When Cleo (Elle Fanning), his eleven year old daughter, arrives at the hotel, first for a day visit, and then for a longer stay, we get a further glimpse into Johnny’s inner life, though glimpses are all we ever get in this restrained piece of cinema. Coppola does not feel responsible for our knowing full back stories or connecting all the dots. We are forced to take these characters how we get them. Cleo’s beautiful smiling young face, her grown-up ability to order food and make meals for herself, her exuberance when playing a video game serving as brightness against Johnny’s deadened existence. Dorff’s Johnny is, in many ways, a selfish, reprehensible sort, though his ineffectual love for his daughter is obvious. Cleo represents something real and true and innocent in the jaded sphere he inhabits, and it is during the scenes with his daughter that we see him momentarily distracted from his various methods of self-medication.
The relationship between Johnny and Cleo is touching, though not romanticized. Always underlining their desultory time together, playing Guitar Hero and Wii, having a card game, eating gelatto while watching a movie, lying by the sun, is the knowledge that this is a father who has neglected a daughter who loves him. He plows through women, conquering and discarding them as if they were used Kleenex, and in many ways his daughter is just another on the list. Their connection is obvious and natural though, and Coppola beautifully captures a host of small moments between the two.

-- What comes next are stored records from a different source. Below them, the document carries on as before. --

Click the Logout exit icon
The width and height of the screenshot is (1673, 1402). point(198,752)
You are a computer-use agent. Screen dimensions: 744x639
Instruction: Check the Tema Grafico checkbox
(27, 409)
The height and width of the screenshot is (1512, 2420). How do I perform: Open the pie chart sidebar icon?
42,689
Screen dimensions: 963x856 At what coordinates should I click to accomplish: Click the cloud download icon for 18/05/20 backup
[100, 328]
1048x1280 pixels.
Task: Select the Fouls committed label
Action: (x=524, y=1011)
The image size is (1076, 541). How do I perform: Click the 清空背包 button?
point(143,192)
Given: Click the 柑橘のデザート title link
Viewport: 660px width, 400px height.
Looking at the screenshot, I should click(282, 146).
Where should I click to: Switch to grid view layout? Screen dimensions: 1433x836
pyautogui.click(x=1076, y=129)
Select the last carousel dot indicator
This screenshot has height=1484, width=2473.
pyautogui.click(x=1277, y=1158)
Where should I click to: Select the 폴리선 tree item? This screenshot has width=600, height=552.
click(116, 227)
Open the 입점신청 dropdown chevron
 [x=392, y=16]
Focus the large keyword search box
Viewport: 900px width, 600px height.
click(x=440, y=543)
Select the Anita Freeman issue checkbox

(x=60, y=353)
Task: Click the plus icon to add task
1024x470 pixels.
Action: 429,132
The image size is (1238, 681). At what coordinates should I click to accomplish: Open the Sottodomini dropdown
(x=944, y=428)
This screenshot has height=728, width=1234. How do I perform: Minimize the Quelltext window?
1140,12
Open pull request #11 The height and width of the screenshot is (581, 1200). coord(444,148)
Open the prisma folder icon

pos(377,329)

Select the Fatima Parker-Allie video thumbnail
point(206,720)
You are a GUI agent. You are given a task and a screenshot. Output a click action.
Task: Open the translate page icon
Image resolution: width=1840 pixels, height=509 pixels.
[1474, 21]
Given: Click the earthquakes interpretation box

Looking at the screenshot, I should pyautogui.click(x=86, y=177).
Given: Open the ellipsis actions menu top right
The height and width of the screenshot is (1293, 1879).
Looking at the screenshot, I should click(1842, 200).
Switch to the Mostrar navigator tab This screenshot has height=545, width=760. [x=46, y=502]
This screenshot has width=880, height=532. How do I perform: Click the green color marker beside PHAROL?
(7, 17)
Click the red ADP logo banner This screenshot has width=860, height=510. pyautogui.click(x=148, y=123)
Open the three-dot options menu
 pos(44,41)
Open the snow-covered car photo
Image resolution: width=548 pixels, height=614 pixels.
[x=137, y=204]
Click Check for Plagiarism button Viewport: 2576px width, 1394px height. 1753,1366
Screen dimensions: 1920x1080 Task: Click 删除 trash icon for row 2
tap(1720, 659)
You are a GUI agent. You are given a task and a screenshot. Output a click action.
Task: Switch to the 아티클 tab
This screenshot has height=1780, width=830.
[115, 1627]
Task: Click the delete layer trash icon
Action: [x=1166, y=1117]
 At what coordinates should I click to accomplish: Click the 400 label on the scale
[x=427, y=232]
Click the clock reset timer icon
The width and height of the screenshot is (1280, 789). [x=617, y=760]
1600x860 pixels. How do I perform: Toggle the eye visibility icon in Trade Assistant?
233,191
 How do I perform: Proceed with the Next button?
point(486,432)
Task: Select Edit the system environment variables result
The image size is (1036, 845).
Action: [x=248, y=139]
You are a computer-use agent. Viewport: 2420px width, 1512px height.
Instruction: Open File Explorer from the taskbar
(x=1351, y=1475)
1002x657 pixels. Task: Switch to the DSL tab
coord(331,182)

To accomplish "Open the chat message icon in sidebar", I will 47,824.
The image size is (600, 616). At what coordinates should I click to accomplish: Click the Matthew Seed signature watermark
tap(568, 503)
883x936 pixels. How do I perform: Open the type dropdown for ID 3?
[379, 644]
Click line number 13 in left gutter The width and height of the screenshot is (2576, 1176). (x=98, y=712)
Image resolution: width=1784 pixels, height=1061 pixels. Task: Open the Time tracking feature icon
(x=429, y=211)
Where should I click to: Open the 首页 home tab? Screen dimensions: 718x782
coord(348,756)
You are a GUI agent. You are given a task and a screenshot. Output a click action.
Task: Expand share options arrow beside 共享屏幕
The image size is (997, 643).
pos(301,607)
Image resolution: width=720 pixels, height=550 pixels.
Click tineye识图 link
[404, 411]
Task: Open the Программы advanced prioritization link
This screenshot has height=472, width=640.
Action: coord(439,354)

When emotion is finally displayed, it hits with a contolled burst, and feels eminently believable and fully earned,
Coppola’s collaboration with the father of her children, and Phoenix lead singer, Thomas Mars, continues, and the soundtrack fuses original and eclectic popular music from disparate artists like Gwen Stefani, Amerie, Bryan Ferry, and the Foo Fighters. An odd open (a tip to Vincent Gallo’s Brown Bunny perhaps?) and close (despite the attempt, no interesting Translation close, here) mar slightly what is otherwise a taut, well rendered offering from a Hollywood insider who, having command over her own established style, knows her story inside and out.